It’s not easy to live with an ex after a separation. It can be hard to find the right balance between friendship and romance.
This is because people are often still in love with their ex and it can be hard for them to move on. But there are also other reasons why you should never consider doing something like that:
5 Reasons not to live with an ex after separation:
1- It makes it hard to move on:
There are many reasons why you should not live with your ex after separation, but the main reason is that it can be difficult to move on from a relationship that was once so important.
You may still love each other to some extent, but this doesn’t mean you should get back with one another. It’s your right to move away from a relationship that didn’t work and want to grow, rather than waste more time trying to make it work only for it to fall apart eventually in the end.

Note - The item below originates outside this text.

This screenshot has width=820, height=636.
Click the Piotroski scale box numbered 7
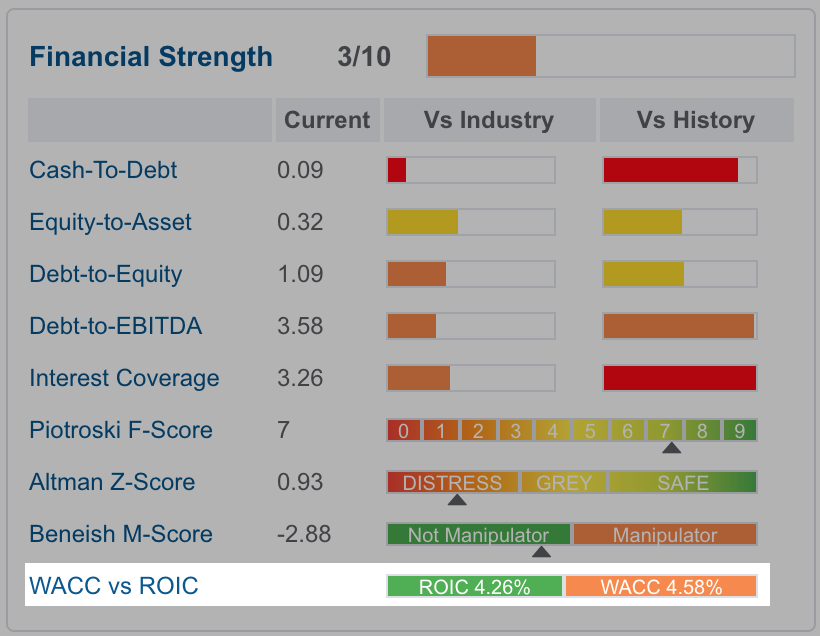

Either way, living together after separation is never a healthy thing to do.
2- You will clash and it will become toxic:
Your needs and wants might clash, and you might constantly feel like you’re in a competition with your ex. You may even feel like you always want to prove something to them when this is not a healthy feeling and they should stop having any influence on you or on your life. after a breakup. This way you can move on and maybe do even better.
Living together can also lead to resentment and arguments if one person doesn’t feel like they’re getting enough attention or help from the other person as they once did. It can cause many arguments, animosity, and hostility and make the entire environment toxic and unhealthy.

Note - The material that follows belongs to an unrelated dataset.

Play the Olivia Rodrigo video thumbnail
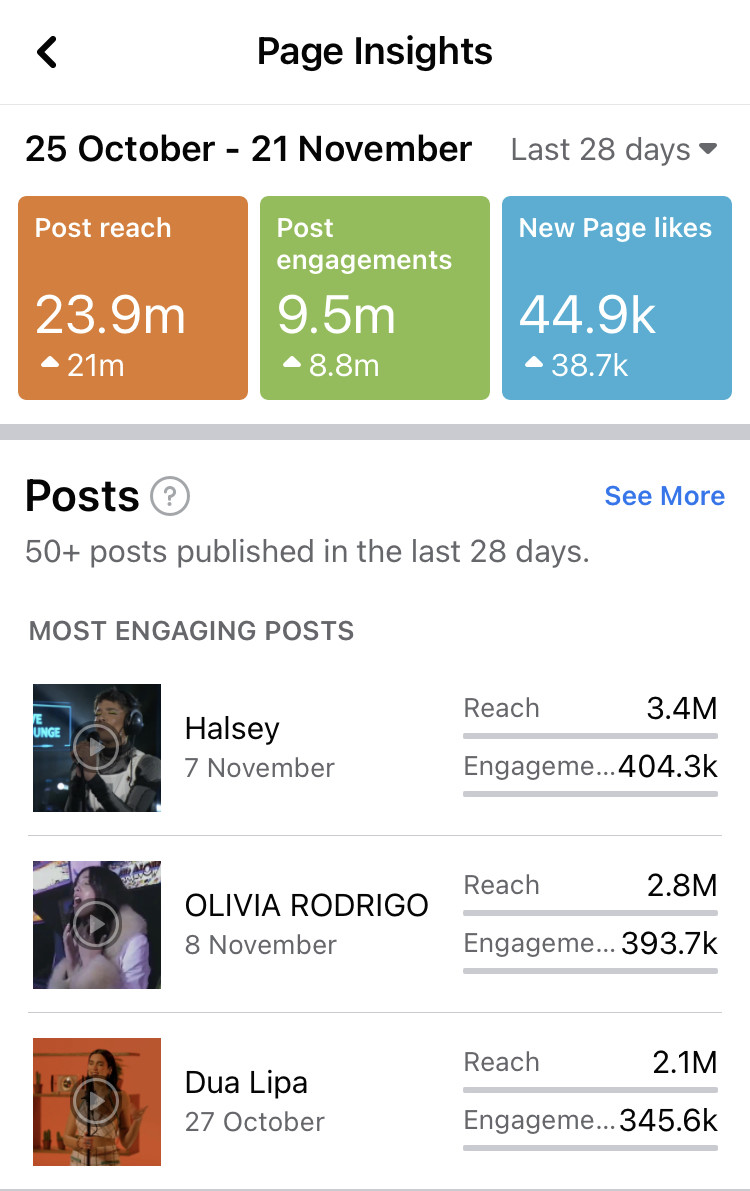Screen dimensions: 750x1191 click(x=97, y=925)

3- Impossible to find someone new:
You should not live with an ex after separation because it will only cause more trouble for both of you when you start seeing someone new. Letting go is part of the healing process, but living with an ex after separation will only prolong that process and make it harder for everyone involved.

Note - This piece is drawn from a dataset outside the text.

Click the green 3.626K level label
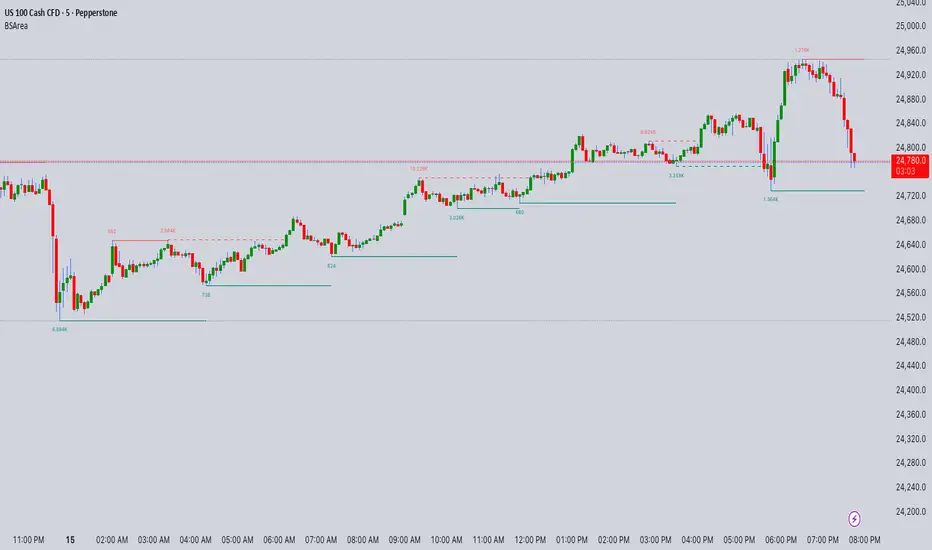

Plus, no sane person will want to have anything to do with someone who still lives with their ex. At the same time, if you lie about your living situation; then you could be starting your new relationship on the wrong foot too.
It’s important to remember that there are no guarantees in this world – even if you’re not staying together for the long term, there is still a chance that things will get messy again. Especially with the involvement of a new person you show romantic interest in or when your ex does.
4- Developing feelings of inadequacy and low self-esteem:
It is not a good idea to live with an ex after separation because that can lead to many problems. One of them is the feelings of inadequacy and insecurity.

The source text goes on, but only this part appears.